L’opposant Succès Masra a requis auprès du procureur de la Cour pénale internationale (CPI) l’ouverture d’une enquête au Tchad sur des faits présumés de crimes contre l’humanité commis lors de la répression de la manifestation du 20 octobre et lors des jours qui suivirent. Selon nos informations, le leader du parti Les Transformateurs a mandaté à cet effet les avocats parisiens William Bourdon et Vincent Brengarth, qui ont transmis sa requête mercredi 9 novembre à La Haye.
Dans le document d’une trentaine de pages envoyé à la CPI et que Le Monde a pu consulter, ses conseils incriminent en premier lieu le président de transition, Mahamat Déby, considéré comme le « donneur d’ordres » de ces « attaques généralisées et systématiques » consécutives à son maintien au pouvoir pour deux ans et à l’opportunité qui lui a été offerte de pouvoir concourir à la prochaine élection. Sont également visés le ministre de la sécurité, Idriss Dokony Adiker, et les généraux Moussa Haroun Tirgo, directeur général de la police, Ahmat Dary, à la tête des renseignements généraux, et Taher Erda Taïro, patron de la garde présidentielle.
Le 20 octobre au soir, le premier ministre avait déploré « une cinquantaine de morts » et « près de 300 blessés » sur l’ensemble du pays.

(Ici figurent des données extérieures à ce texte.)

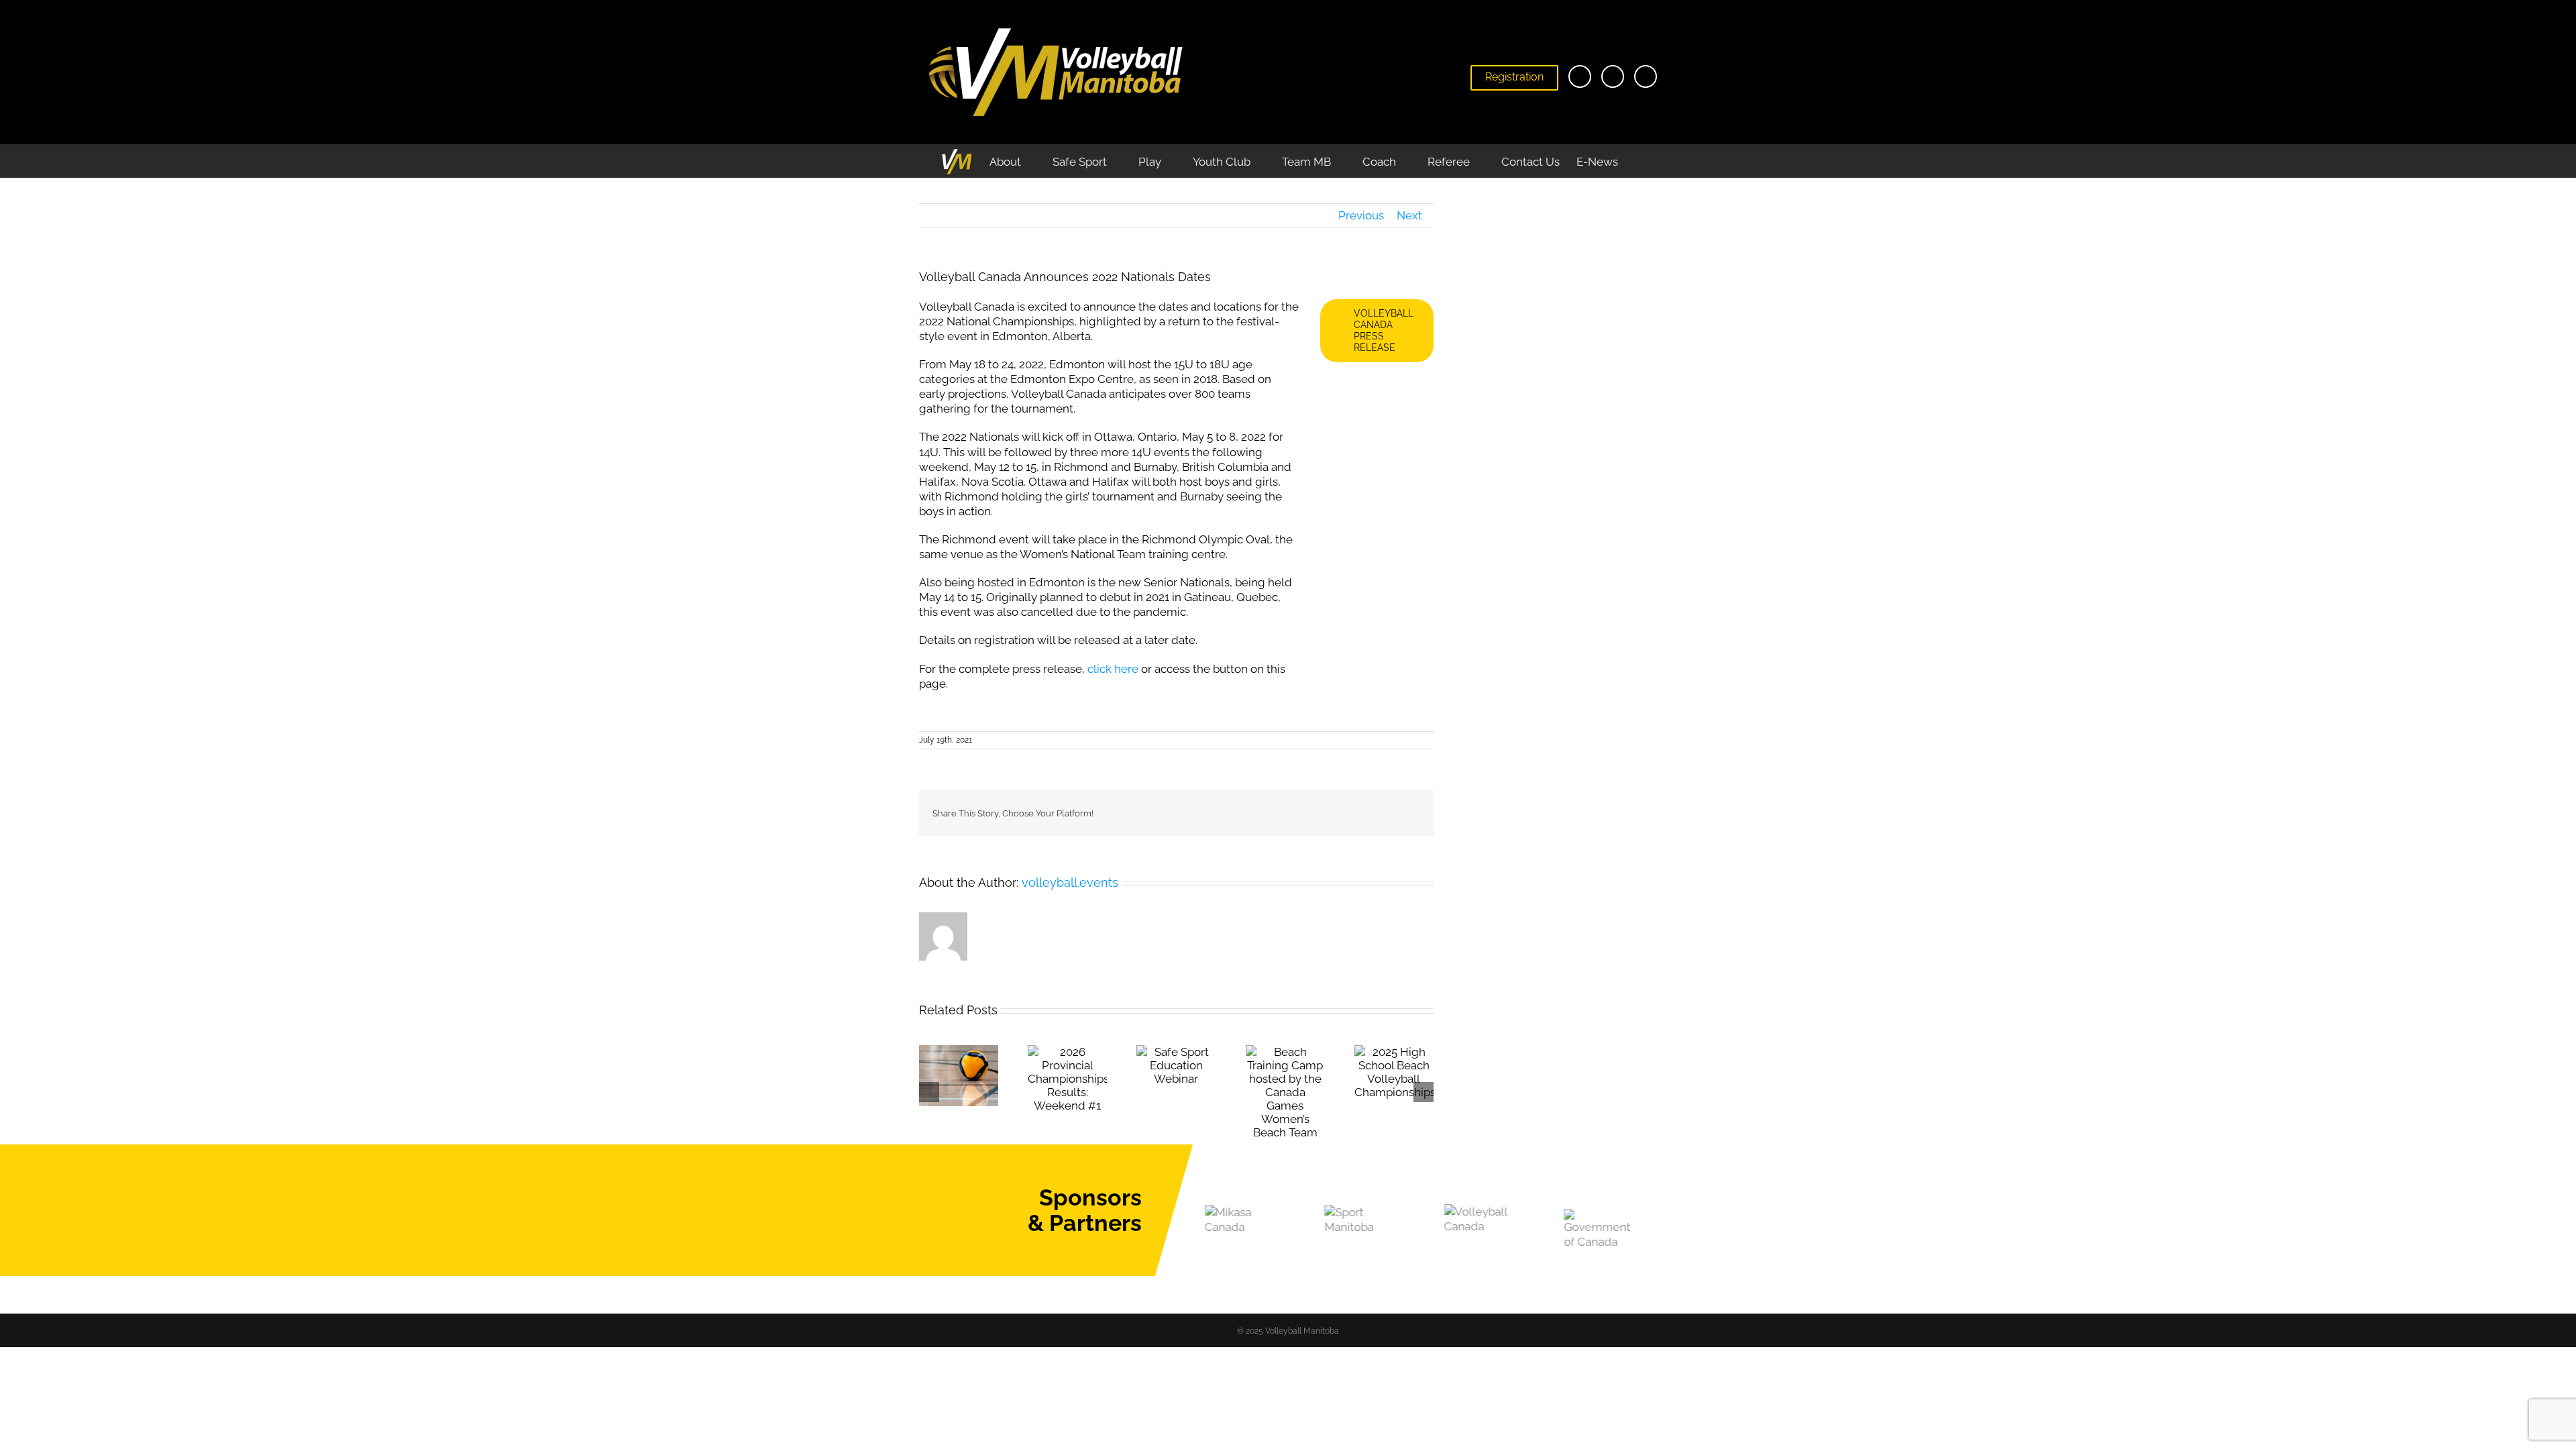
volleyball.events (1070, 882)
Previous (1361, 215)
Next (1409, 215)
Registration (1514, 76)
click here (1112, 669)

Lui-même issu des rangs de l’opposition, Saleh Kebzabo avait alors fustigé « la soif de pouvoir de Succès Masra » comme étant à l’origine de cette tentative d’« insurrection populaire armée ». Mais selon ce dernier, qui rejette toute la responsabilité de ces violences sur le pouvoir en place, le bilan serait bien plus lourd : « Il y a eu plus de 200 personnes tuées et 184 sont portées disparues, selon notre décompte. Sur les 27 membres de mon cabinet qui ont été arrêtés le 21 octobre, il n’en reste que quatre en vie », prétend Succès Masra depuis le Cameroun, où il dit avoir trouvé refuge le 1er novembre.

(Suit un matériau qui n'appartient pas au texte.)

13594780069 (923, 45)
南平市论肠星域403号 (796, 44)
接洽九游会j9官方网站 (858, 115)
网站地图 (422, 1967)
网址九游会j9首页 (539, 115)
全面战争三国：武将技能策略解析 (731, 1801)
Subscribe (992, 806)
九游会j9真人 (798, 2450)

« Créer les conditions d’une guerre civile »
Il dénonce également les conditions de détention infligées aux plus de 2 000 personnes arrêtées pendant et après les manifestations et dont la moitié ont été transférées à la prison – de sinistre réputation – de Koro Toro, selon l’Organisation mondiale contre la torture.
« Le nombre de personnes tuées est déjà un motif suffisant pour saisir la CPI, mais 90 % des victimes, comme en atteste leur patronyme, viennent d’une seule communauté, les Sara, qui représente 30 % de la population et à laquelle j’appartiens. J’en déduis que le pouvoir en place a la volonté de créer les conditions d’une guerre civile pour imposer son plan de succession dynastique au profit d’une branche clanique de l’armée », assène le leader des Transformateurs, qui a sollicité la CPI en son nom propre et en celui de son parti : « La répression d’octobre n’a été que la suite logique des violences qui ont commencé il y a dix-huit mois [avec la mort, le 27 avril 2021, de 17 manifestants protestant contre la transmission du pouvoir d’Idriss Déby, tué au combat, à son fils] et n’ont entraîné aucune action judiciaire. »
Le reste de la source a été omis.